Can you lay out every row below, line by line, as a Markdown table with the columns No. and Line, leaving out blank lines?

Saved entries:
[start]
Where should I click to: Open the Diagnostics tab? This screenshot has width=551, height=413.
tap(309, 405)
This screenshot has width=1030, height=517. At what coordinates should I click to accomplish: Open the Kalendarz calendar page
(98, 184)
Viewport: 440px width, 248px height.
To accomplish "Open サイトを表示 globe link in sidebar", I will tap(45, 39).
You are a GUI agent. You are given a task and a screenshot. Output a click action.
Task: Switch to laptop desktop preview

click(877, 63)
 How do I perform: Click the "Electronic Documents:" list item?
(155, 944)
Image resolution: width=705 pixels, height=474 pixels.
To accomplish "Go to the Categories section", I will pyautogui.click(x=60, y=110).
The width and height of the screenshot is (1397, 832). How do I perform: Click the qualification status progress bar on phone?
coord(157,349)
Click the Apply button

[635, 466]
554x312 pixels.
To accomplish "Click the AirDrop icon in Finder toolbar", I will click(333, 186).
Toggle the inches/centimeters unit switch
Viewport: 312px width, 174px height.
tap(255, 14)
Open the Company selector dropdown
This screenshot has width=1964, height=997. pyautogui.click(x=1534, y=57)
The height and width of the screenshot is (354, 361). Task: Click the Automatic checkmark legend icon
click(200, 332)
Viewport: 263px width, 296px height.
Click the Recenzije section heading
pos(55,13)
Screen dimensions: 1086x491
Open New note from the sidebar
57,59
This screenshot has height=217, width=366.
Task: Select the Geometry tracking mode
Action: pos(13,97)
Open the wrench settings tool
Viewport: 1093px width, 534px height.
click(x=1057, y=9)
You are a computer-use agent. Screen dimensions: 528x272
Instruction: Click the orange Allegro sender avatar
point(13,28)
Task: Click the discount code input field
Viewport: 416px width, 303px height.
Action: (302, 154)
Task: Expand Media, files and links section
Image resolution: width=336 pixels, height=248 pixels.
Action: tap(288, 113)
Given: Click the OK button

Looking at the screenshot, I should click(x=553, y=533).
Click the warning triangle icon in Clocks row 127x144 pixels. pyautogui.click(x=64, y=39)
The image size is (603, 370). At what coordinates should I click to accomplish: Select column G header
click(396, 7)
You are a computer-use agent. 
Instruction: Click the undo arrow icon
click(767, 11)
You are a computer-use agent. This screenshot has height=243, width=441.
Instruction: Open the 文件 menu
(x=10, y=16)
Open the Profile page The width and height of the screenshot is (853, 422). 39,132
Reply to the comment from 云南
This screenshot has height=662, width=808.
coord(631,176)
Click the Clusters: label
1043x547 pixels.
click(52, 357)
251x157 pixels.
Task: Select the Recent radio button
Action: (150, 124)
[end]
* **Finished exercise**:
| No. | Line |
|---|---|
| 1 | Where should I click to: Open the Diagnostics tab? This screenshot has width=551, height=413. |
| 2 | tap(309, 405) |
| 3 | This screenshot has width=1030, height=517. At what coordinates should I click to accomplish: Open the Kalendarz calendar page |
| 4 | (98, 184) |
| 5 | Viewport: 440px width, 248px height. |
| 6 | To accomplish "Open サイトを表示 globe link in sidebar", I will tap(45, 39). |
| 7 | You are a GUI agent. You are given a task and a screenshot. Output a click action. |
| 8 | Task: Switch to laptop desktop preview |
| 9 | click(877, 63) |
| 10 |  How do I perform: Click the "Electronic Documents:" list item? |
| 11 | (155, 944) |
| 12 | Image resolution: width=705 pixels, height=474 pixels. |
| 13 | To accomplish "Go to the Categories section", I will pyautogui.click(x=60, y=110). |
| 14 | The width and height of the screenshot is (1397, 832). How do I perform: Click the qualification status progress bar on phone? |
| 15 | coord(157,349) |
| 16 | Click the Apply button |
| 17 | [635, 466] |
| 18 | 554x312 pixels. |
| 19 | To accomplish "Click the AirDrop icon in Finder toolbar", I will click(333, 186). |
| 20 | Toggle the inches/centimeters unit switch |
| 21 | Viewport: 312px width, 174px height. |
| 22 | tap(255, 14) |
| 23 | Open the Company selector dropdown |
| 24 | This screenshot has width=1964, height=997. pyautogui.click(x=1534, y=57) |
| 25 | The height and width of the screenshot is (354, 361). Task: Click the Automatic checkmark legend icon |
| 26 | click(200, 332) |
| 27 | Viewport: 263px width, 296px height. |
| 28 | Click the Recenzije section heading |
| 29 | pos(55,13) |
| 30 | Screen dimensions: 1086x491 |
| 31 | Open New note from the sidebar |
| 32 | 57,59 |
| 33 | This screenshot has height=217, width=366. |
| 34 | Task: Select the Geometry tracking mode |
| 35 | Action: pos(13,97) |
| 36 | Open the wrench settings tool |
| 37 | Viewport: 1093px width, 534px height. |
| 38 | click(x=1057, y=9) |
| 39 | You are a computer-use agent. Screen dimensions: 528x272 |
| 40 | Instruction: Click the orange Allegro sender avatar |
| 41 | point(13,28) |
| 42 | Task: Click the discount code input field |
| 43 | Viewport: 416px width, 303px height. |
| 44 | Action: (302, 154) |
| 45 | Task: Expand Media, files and links section |
| 46 | Image resolution: width=336 pixels, height=248 pixels. |
| 47 | Action: tap(288, 113) |
| 48 | Given: Click the OK button |
| 49 | Looking at the screenshot, I should click(x=553, y=533). |
| 50 | Click the warning triangle icon in Clocks row 127x144 pixels. pyautogui.click(x=64, y=39) |
| 51 | The image size is (603, 370). At what coordinates should I click to accomplish: Select column G header |
| 52 | click(396, 7) |
| 53 | You are a computer-use agent.  |
| 54 | Instruction: Click the undo arrow icon |
| 55 | click(767, 11) |
| 56 | You are a computer-use agent. This screenshot has height=243, width=441. |
| 57 | Instruction: Open the 文件 menu |
| 58 | (x=10, y=16) |
| 59 | Open the Profile page The width and height of the screenshot is (853, 422). 39,132 |
| 60 | Reply to the comment from 云南 |
| 61 | This screenshot has height=662, width=808. |
| 62 | coord(631,176) |
| 63 | Click the Clusters: label |
| 64 | 1043x547 pixels. |
| 65 | click(52, 357) |
| 66 | 251x157 pixels. |
| 67 | Task: Select the Recent radio button |
| 68 | Action: (150, 124) |